▸ **Supplied text**
=======

Why Japanese tourists' return to Hawaii has been slow: Travel Weekly

Christine Hitt

We all see that U.S. travelers have returned to Hawaii, and sometimes breaking records, but Japanese visitor arrivals are still significantly down compared to pre-pandemic levels. While there is hope that the number will significantly increase later this year, there are still challenges to overcome. 

Earlier this year, the CDC dropped restrictions for international travelers to the U.S., but Japan still has Covid-19 test requirements on re-entry. Japanese visitors to Hawaii are still required to obtain a negative Covid test result within 72 hours of returning to Japan. This can cost about $150 per person, according to Eric Takahata, managing director for Hawaii Tourism Japan.

“It’s come a long way, becoming procedurally easier for Japanese nationals to visit Hawaii as both governments have eased border restrictions for entering the U.S. and returning to Japan,” said Takahata. “The concern right now is associated costs for travel to Hawaii.”

Costs for everything have increased for Japanese travelers. Takahata said factors behind this include the weakening yen against the U.S. dollar and an increased fuel surcharge, costing more than $600 per person roundtrip, due mainly to the war in Ukraine. 

“If you look at the exchange rate with Japan, it’s 20% higher than what it was a year ago,” said Steven Bond-Smith, assistant professor of the Economic Research Organization at the University of Hawaii (Uhero). “So, for a Japanese visitor coming to Oahu, they not only have to pay whatever the increase is in the cost of their hotels and the cost of their flights here, but they also have to pay an additional 20% in yen because of that exchange rate.”

=======

▸ **What the exercise asks**
Continue the article on Japanese visitors to Hawaii, picking up right after its final sentence. The lines that come after this point are separate material and are not part of the article on Japanese visitors to Hawaii.

▸ **Supplied material**
=======

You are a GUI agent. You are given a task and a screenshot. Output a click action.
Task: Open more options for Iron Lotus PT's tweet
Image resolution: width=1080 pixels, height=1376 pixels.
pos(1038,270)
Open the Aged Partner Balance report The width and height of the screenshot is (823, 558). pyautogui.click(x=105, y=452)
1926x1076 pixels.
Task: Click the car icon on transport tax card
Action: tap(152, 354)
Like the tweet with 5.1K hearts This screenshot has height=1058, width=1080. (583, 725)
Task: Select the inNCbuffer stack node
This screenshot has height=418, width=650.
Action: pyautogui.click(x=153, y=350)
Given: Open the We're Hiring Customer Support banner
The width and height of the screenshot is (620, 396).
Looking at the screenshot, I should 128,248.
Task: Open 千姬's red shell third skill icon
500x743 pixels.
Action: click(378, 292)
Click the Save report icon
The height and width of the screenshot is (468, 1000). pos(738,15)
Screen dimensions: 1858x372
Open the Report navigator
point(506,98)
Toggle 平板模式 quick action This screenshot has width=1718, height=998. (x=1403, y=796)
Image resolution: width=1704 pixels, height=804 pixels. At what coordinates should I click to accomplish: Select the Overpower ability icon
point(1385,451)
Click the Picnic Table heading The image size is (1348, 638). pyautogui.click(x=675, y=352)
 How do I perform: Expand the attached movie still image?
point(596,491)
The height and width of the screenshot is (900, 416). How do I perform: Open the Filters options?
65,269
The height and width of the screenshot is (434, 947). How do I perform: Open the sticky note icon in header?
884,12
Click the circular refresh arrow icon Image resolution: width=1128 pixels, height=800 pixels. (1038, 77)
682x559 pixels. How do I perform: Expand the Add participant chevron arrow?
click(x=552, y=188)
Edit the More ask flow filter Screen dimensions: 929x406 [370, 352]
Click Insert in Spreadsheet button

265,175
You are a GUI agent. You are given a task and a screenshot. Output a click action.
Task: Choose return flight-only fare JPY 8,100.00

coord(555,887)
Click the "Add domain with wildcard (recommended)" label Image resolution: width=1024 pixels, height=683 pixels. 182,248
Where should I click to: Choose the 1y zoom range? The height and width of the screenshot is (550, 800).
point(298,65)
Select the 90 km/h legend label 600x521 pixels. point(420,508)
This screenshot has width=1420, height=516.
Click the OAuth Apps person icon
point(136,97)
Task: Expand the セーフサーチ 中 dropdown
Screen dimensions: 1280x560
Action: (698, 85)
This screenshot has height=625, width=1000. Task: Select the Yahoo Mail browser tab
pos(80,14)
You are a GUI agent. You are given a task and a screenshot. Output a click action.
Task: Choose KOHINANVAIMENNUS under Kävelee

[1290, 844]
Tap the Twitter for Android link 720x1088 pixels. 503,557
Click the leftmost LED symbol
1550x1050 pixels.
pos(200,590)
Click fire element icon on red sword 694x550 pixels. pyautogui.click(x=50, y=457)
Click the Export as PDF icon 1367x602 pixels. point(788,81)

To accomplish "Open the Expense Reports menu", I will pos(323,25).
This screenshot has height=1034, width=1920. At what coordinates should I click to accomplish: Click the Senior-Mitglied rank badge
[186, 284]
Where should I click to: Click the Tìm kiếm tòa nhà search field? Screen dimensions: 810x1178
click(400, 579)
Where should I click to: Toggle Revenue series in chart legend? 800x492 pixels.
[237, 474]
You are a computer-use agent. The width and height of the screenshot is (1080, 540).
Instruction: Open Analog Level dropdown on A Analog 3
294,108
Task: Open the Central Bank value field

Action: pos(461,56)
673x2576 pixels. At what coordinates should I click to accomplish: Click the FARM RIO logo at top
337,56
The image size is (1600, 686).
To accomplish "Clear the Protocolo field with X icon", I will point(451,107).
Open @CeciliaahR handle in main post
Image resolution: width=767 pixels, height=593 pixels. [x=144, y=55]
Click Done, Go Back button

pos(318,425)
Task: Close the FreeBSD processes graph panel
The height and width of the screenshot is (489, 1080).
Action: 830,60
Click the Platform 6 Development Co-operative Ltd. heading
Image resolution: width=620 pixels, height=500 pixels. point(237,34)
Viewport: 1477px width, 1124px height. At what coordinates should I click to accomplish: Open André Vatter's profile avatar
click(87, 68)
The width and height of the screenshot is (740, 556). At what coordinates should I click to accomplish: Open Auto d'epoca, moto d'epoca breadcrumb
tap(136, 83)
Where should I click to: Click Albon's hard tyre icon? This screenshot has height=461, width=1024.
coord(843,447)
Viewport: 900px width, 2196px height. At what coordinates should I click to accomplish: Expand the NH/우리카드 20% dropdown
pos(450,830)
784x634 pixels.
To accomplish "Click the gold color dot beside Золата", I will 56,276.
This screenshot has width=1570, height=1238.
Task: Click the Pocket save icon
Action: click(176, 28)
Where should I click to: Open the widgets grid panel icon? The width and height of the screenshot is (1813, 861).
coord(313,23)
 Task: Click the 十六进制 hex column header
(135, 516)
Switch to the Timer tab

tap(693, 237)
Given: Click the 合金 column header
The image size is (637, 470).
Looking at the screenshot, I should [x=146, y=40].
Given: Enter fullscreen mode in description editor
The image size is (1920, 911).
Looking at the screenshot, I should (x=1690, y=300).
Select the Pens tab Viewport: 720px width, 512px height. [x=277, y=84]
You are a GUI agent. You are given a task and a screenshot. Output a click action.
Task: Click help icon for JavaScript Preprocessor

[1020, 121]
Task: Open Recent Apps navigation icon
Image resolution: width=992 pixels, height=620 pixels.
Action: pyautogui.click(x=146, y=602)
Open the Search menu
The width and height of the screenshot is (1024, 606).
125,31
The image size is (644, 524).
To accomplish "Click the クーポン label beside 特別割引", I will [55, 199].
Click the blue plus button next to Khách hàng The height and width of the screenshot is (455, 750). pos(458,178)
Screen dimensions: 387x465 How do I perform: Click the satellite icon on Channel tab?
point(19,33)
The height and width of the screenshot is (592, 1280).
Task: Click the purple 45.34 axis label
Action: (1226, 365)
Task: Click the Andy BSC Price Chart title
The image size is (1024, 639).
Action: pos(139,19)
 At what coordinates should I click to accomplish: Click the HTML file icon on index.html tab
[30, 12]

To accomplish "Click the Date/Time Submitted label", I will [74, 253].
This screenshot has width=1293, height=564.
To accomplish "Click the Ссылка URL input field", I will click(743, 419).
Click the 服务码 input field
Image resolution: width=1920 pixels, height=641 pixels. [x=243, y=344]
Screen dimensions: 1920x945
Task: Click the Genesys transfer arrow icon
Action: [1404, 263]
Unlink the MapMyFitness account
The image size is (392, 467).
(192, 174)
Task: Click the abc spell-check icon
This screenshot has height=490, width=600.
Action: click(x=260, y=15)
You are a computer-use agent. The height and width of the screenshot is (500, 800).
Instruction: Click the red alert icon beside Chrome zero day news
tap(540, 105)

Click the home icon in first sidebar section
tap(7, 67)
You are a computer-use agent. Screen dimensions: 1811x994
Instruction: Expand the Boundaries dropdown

=======

▸ **Response to this task**
Before the pandemic, Hawaii averaged approximately 4,000 Japanese arrivals per day, according to Uhero’s forecast for May 2022. Compare that to this year, when during the month of May there was a total of 7,167 visitors from Japan. Still, that is better than May 2021, when that number was just 1,312.

“Though it might be a gradual improvement compared with domestic travel, we believe the situation with international travel will change in line with further easing of restrictions,” said Kanako Kojima, PR & Media at Hawaii HIS Corporation, a travel agency headquartered in Japan, which provides inbound and outbound tour packages. It resumed offering packages in April after a two-year hiatus.

“There is still a daily cap on arrivals of 20,000 people in Japan (including Japanese travelers returning to Japan), decreasing the number of flights accordingly. Large aircrafts from regional airports have not resumed yet,” said Kojima.

Earlier this month, in response to growing demand, All Nippon Airways resumed operations of its Airbus A380 “Flying Honu” after two years. It will operate two roundtrips per week from Narita to Honolulu. Together with its other route out of Haneda, the carrier will be running daily flights to the Islands out of Japan. Japan Airlines also announced it will increase its flights to Hawaii this year.

They are good signs that more Japanese visitors are expected in the future, even if it is happening slowly.